** Data to process **
— START —
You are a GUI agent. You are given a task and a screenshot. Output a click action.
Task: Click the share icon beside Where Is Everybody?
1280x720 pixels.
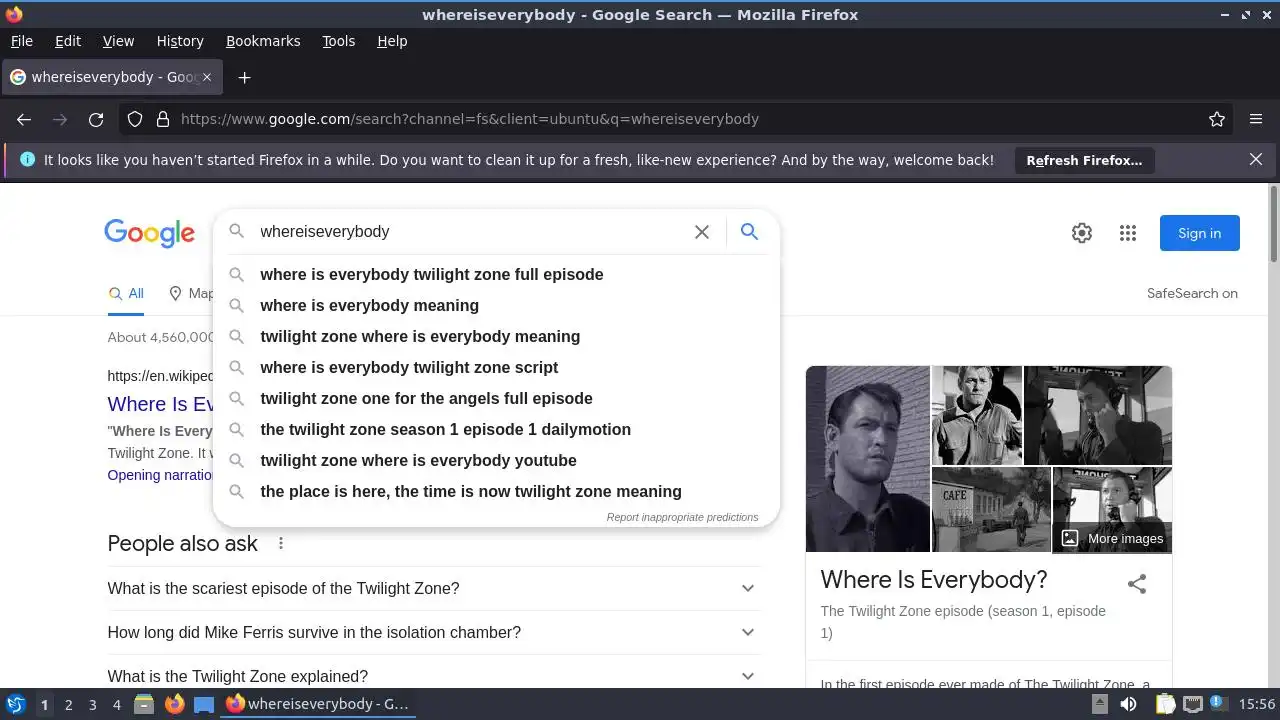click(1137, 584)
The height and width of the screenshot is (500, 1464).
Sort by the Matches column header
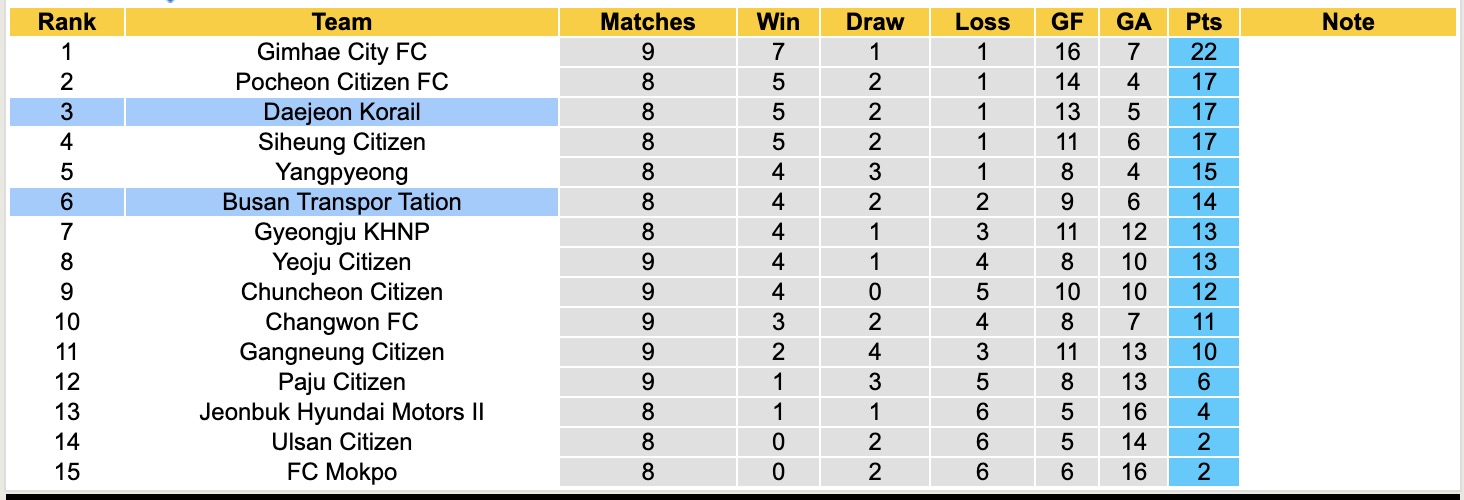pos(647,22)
— END —
— START —
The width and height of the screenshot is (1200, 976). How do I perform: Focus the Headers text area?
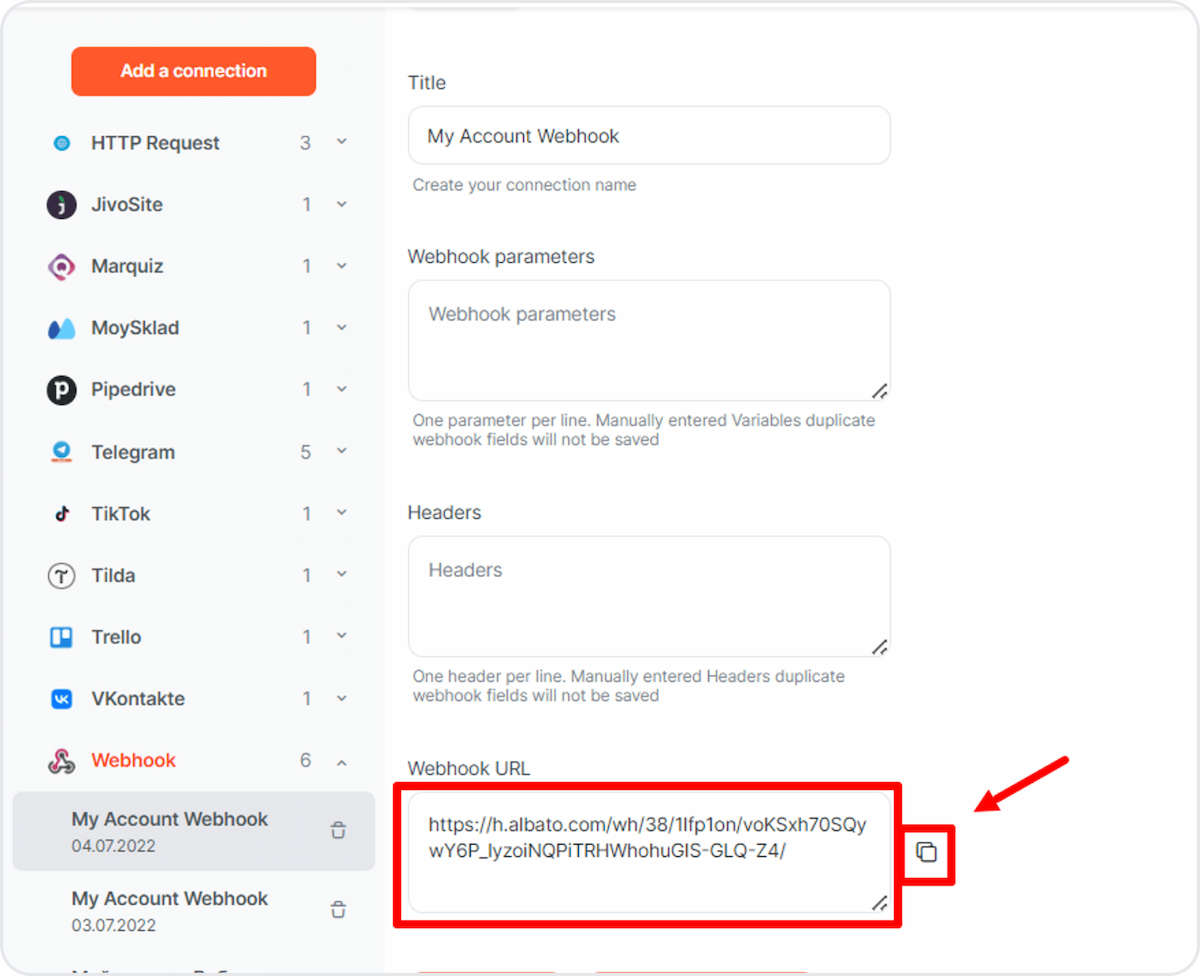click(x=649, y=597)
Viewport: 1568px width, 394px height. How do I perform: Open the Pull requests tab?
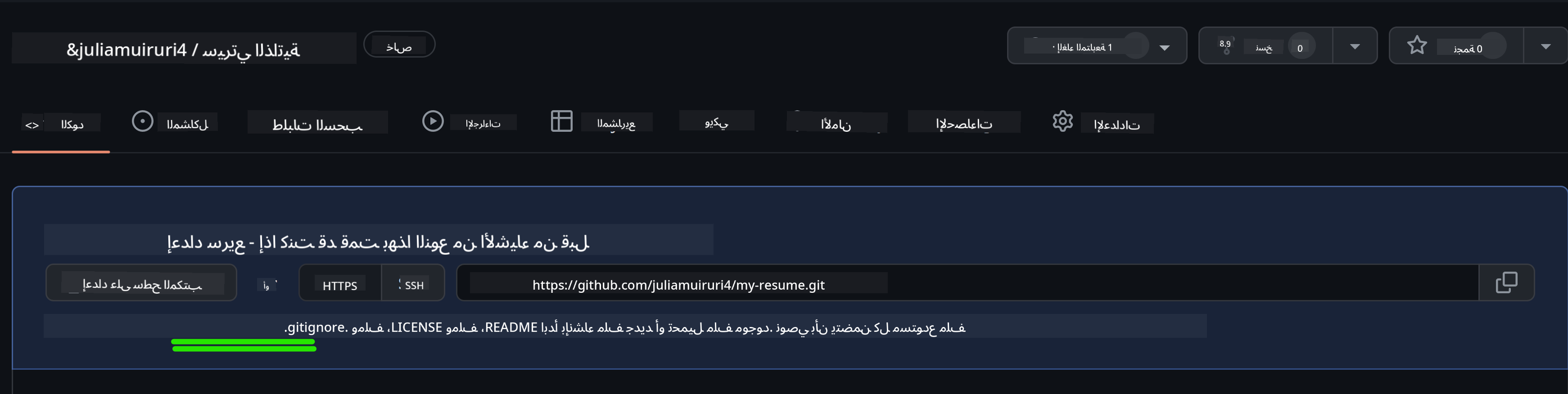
— END —
Write out the data again word for word, starting at the line containing "You are a GUI" and ending at the line containing "pos(647,22)", with both of those lines included. Leave the pictures out of your answer.

** Reply **
You are a GUI agent. You are given a task and a screenshot. Output a click action.
Task: Click the share icon beside Where Is Everybody?
1280x720 pixels.
click(1137, 584)
The height and width of the screenshot is (500, 1464).
Sort by the Matches column header
pos(647,22)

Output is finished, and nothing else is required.